A compelling case can be made that in The Republic Plato is conveying his own idea of wisdom and in his work The Apology he is recording Socrates’ concept of what characterized wisdom.
In The Apology, wisdom is linked to goodness, or the perfection and highest ideal that a thing can aspire to. Because of this, Socrates’ in The Apology uses this to argue that the philosopher is the highest profession one can aspire to because a lover of wisdom is a lover of the highest ideal, which is linked to goodness. (The Republic, 35). Socrates in the Apology has some very objective thoughts regarding the ranking of men based on it: ““I thought to myself: I am wiser than this man; neither of us probably knows anything that is really good, but he thinks he has knowledge, when he has not, while I, having no knowledge, do not think I have.”
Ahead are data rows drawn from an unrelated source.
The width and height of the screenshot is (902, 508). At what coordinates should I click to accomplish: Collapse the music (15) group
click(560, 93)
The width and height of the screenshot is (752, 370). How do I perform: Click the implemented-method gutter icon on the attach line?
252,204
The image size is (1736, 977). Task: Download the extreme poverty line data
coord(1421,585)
Socrates uses narrative story to illustrate his thoughts on wisdom in “The Apology. He explains his rational behind the proclamation at the Oracle of Delphi. Chaerephon posed a question to the Oracle at Delphi who asked who was the wisest man. She decreed that there was no wiser man than Socrates (46). Socrates goes through a list of what he knows, and concludes he knows nothing. He realized though he was ignorant of most things, he was aware of this ignorance and in that way, his awareness of his ignorance was what made him wise. Socrates has thus, in his way of seeing, become a threat to the status quo because he has encouraged others to grow in wisdom. He challenged everyone’s notion of wisdom and in doing so challenged the wisdom of the ruling politicos and elites, who did not take kindly to their wisdom being questioned (48).
There are two sorts of wisdom in The Apology. Wisdom of God and wisdom available for humans to attain. Socrates believed a wise man knew the limits of his own wisdom (58). He says that he has infuriated those who pretend to have wisdom but indeed do not. As the Republic is a work about justice that uses political thought to make it’s point, wisdom takes on a much more political nature in The Republic and could be called a political virtue. Plato writes that “Is there any other virtue remaining which can compete with wisdom and temperance and courage in the scale of political virtue” ( 51).
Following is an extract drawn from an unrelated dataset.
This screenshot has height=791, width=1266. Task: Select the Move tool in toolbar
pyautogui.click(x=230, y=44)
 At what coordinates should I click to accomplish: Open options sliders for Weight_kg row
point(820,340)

Wisdom in the Republic is seen as necessary in order for governing to aspire to the highest ideal and in The Apology wisdom is seen as necessary for a man to aspire to fully actualize this potential.
There are similarities between the two works and the definition of wisdom. Wisdom is seen in both works as necessary for avoiding excesses. “All his desires are absorbed in the love of wisdom, which is the love of truth” (The Republic, 70).
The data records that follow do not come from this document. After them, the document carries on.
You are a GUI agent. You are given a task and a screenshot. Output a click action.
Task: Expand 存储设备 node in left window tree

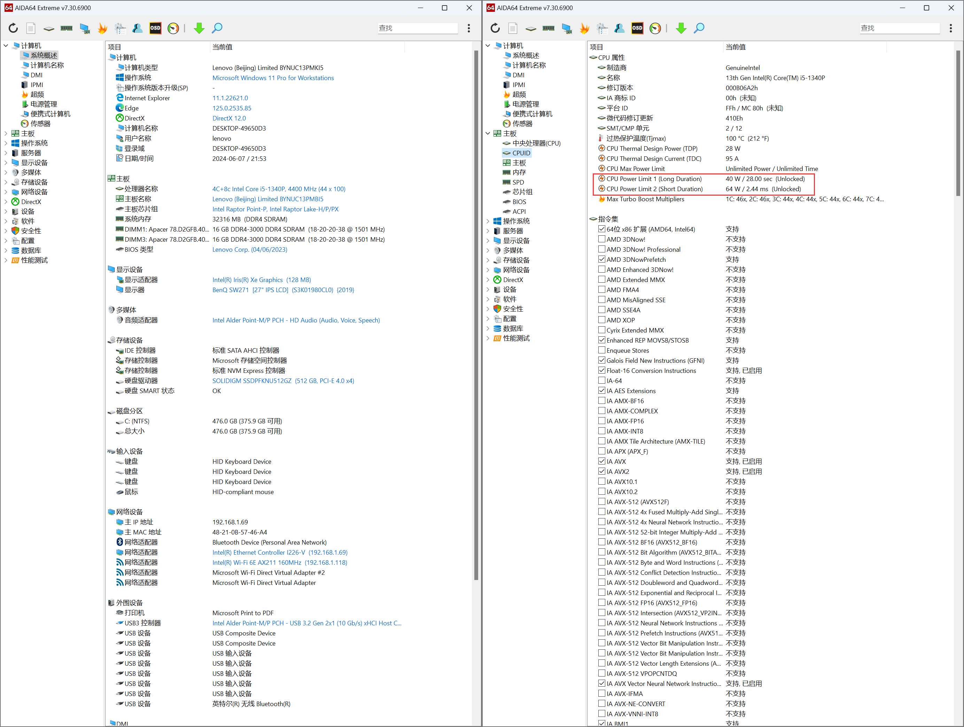(x=6, y=182)
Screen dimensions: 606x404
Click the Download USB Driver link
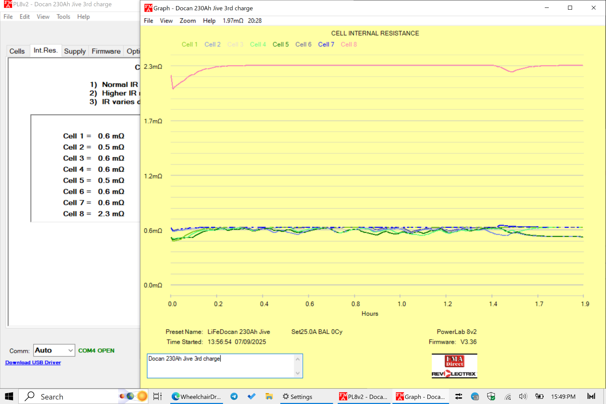(33, 362)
Wisdom is what Socrates claims to posses in the Apology and through that he sees it impossible to fear death, since wisdom demands that a person not fear the unknown after their life any more than the wisdom that precedes it (The Apology, 17). Both are seen as the highest virtues, but the application of each is used in either work for different ends given the context of each work.
Adam, James. The republic of Plato,. Cambridge: University Press, 1900. Print.
Jowett, Benjamin. Apology. Champaign, Ill.: Project Gutenberg, 1999. Print.
Tredennick, Hugh. The last days of Socrates. Harmondsworth: Penguin Books, 19691959. Print.